▶ **Aim of the exercise**: Copy exactly, and only, the lines from the line containing "517x523 pixels. At" through the last line of the records below, both included.

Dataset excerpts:
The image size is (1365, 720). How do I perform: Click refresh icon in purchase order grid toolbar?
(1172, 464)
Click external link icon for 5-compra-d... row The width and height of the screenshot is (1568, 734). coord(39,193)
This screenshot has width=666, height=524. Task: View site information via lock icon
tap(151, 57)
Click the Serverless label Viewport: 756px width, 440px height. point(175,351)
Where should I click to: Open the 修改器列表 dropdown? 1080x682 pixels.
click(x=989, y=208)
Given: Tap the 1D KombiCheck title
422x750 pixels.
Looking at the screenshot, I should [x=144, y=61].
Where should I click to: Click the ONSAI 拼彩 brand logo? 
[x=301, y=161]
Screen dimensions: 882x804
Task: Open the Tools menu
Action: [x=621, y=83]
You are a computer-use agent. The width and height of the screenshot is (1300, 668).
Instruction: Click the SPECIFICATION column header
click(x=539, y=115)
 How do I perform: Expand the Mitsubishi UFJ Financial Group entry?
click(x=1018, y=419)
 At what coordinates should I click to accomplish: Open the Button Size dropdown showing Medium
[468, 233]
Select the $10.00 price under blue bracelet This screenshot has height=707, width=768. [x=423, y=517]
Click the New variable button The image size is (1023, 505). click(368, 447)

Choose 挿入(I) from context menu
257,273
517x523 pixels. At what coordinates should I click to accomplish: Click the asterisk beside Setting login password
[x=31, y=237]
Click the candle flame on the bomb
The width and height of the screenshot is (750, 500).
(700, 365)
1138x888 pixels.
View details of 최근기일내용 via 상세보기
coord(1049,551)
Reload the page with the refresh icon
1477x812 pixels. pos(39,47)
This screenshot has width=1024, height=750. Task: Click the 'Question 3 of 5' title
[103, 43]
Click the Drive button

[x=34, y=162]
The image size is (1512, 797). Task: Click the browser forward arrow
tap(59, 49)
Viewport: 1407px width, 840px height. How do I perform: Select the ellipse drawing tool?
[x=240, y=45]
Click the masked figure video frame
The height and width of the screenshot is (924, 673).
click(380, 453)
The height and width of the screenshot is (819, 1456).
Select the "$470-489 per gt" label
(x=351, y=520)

▶ **Completed exercise**:
517x523 pixels. At what coordinates should I click to accomplish: Click the asterisk beside Setting login password
[x=31, y=237]
Click the candle flame on the bomb
The width and height of the screenshot is (750, 500).
(700, 365)
1138x888 pixels.
View details of 최근기일내용 via 상세보기
coord(1049,551)
Reload the page with the refresh icon
1477x812 pixels. pos(39,47)
This screenshot has width=1024, height=750. Task: Click the 'Question 3 of 5' title
[103, 43]
Click the Drive button

[x=34, y=162]
The image size is (1512, 797). Task: Click the browser forward arrow
tap(59, 49)
Viewport: 1407px width, 840px height. How do I perform: Select the ellipse drawing tool?
[x=240, y=45]
Click the masked figure video frame
The height and width of the screenshot is (924, 673).
click(380, 453)
The height and width of the screenshot is (819, 1456).
Select the "$470-489 per gt" label
(x=351, y=520)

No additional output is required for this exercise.